The protest at San Vittore was part of unrest that affected almost 50 Italian prisons in early March 2020 and left 13 detainees dead and 59 officers injured, the deaths being attributed by the authorities to overdoses after inmates raided prison pharmacies. Human Rights Watch noted that the Italian prison system was at the time 120 per cent over capacity, holding 61,230 inmates in 50,931 available places.

==Capacity and overcrowding==
As of September 10, 2026 the prison held 1,104 inmates against 702 regulation places, 218 of which were listed as unavailable, according to the Department of Penitentiary Administration of the Ministry of Justice. The women's section, which is part of the same institution, held 94 inmates against 46 regulation places.

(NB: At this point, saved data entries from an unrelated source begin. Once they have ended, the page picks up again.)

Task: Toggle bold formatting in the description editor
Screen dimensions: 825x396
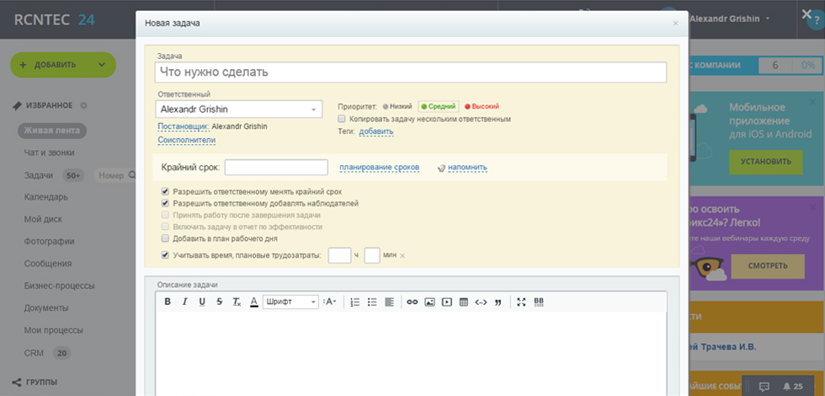Action: coord(168,302)
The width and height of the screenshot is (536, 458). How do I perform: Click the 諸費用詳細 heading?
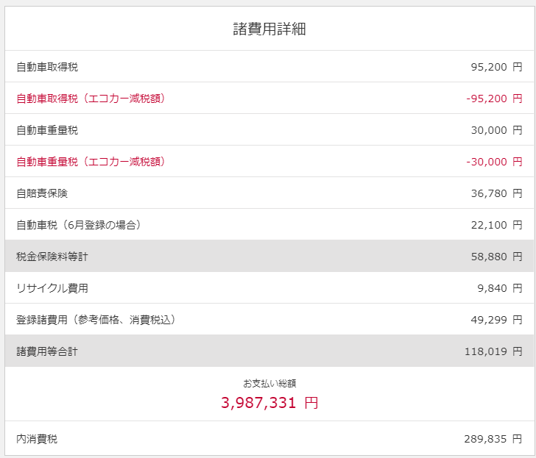269,29
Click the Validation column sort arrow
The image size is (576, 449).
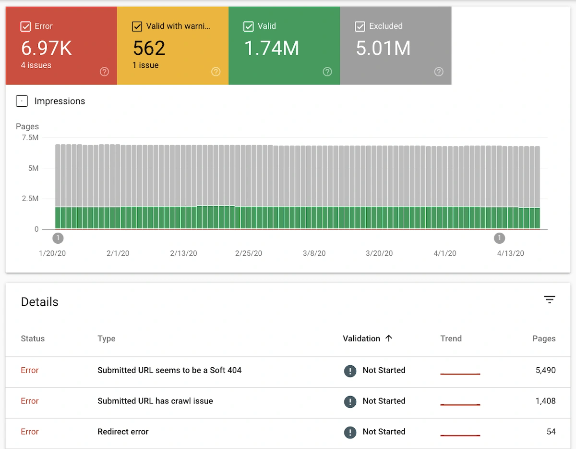(x=388, y=338)
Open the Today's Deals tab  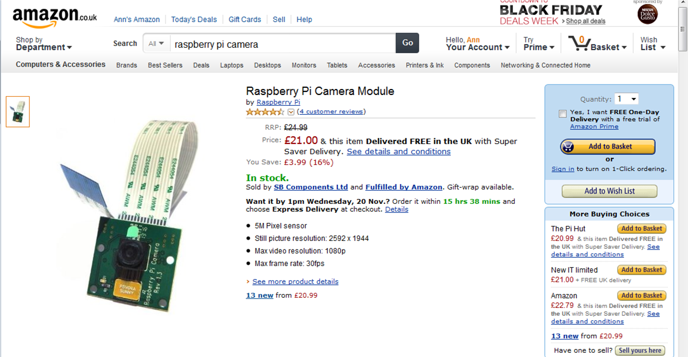coord(194,19)
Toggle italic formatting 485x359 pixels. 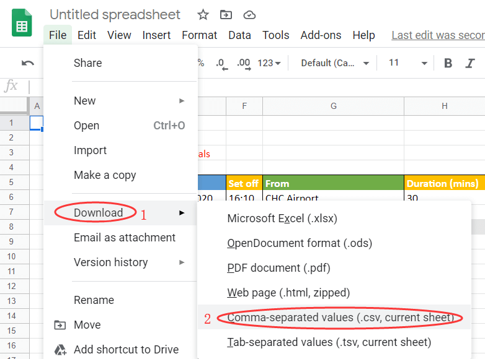pyautogui.click(x=471, y=63)
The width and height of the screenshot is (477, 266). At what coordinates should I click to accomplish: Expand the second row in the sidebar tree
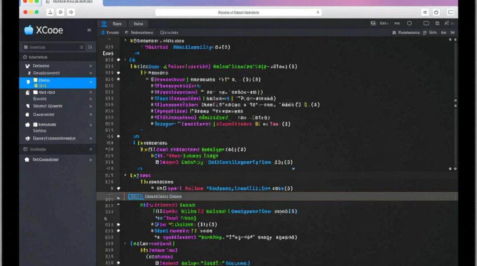[91, 73]
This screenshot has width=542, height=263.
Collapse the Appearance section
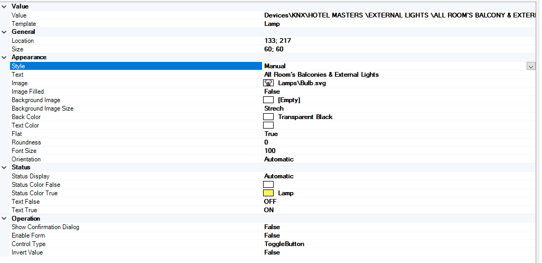coord(4,57)
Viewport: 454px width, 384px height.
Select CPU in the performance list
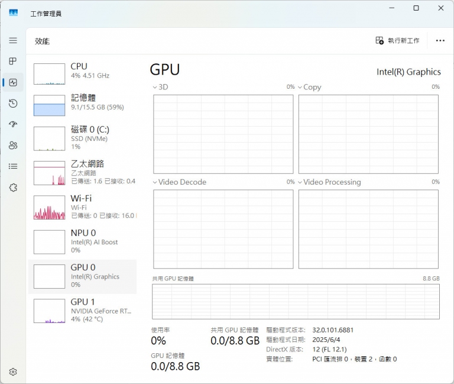click(83, 71)
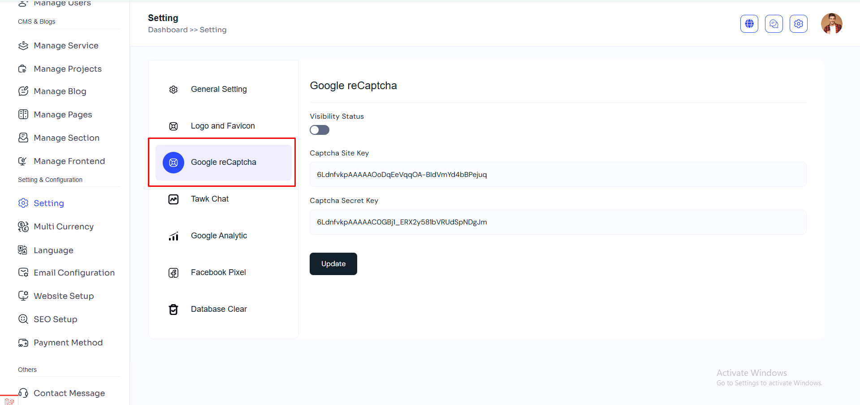Open the user profile avatar
The image size is (860, 405).
point(831,24)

The women's section became one of the most crowded in Italy after the women's wing of the prison of Vigevano was closed in the summer of 2025 and its inmates moved to other institutions in Lombardy; in August 2026 the newspaper Il Giorno put its occupancy above 200 per cent, citing figures collected by the prison monitoring association Antigone.

==Notable inmates==
- Mike Bongiorno, television host. Detained for 7 months in 1943 before being transferred to Mauthausen concentration camp.
- Indro Montanelli, journalist and historian, shared prison cell with Bongiorno.
- Gaetano Bresci, anarchist, detained from 29 July to 5 November 1900.
- Renato Vallanzasca, Italian criminal.
- Fabrizio Corona, television personality.
- Patrizia Reggiani, ex-wife of Maurizio Gucci.
- Dorothy Gibson, American actress and Titanic survivor; escaped the prison with Montanelli and General Bartolo Zambon
- Antonio Gramsci, Italian Marxist intellectual.

==Bibliography==
- Chiara Bricarelli (a cura di), Una gioventù offesa. Ebrei genovesi ricordano
- Luigi Borgomaneri, Hitler a Milano: crimini di Theodor Saevecke capo della Gestapo, Roma, Datanews, 1997.
- E. Grottanelli, L'amministrazione comunale di Milano e la costruzione del carcere di San Vittore, in "Storia in Lombardia," quadrimestrale dell'Istituto lombardo per la storia del movimento di liberazione in Italia, Milano, Franco Angeli Editore, anno IV, n. 2, 1985.
- Antonio Quatela, "Sei petali di sbarre e cemento", Mursia Editore, Milano, 2013.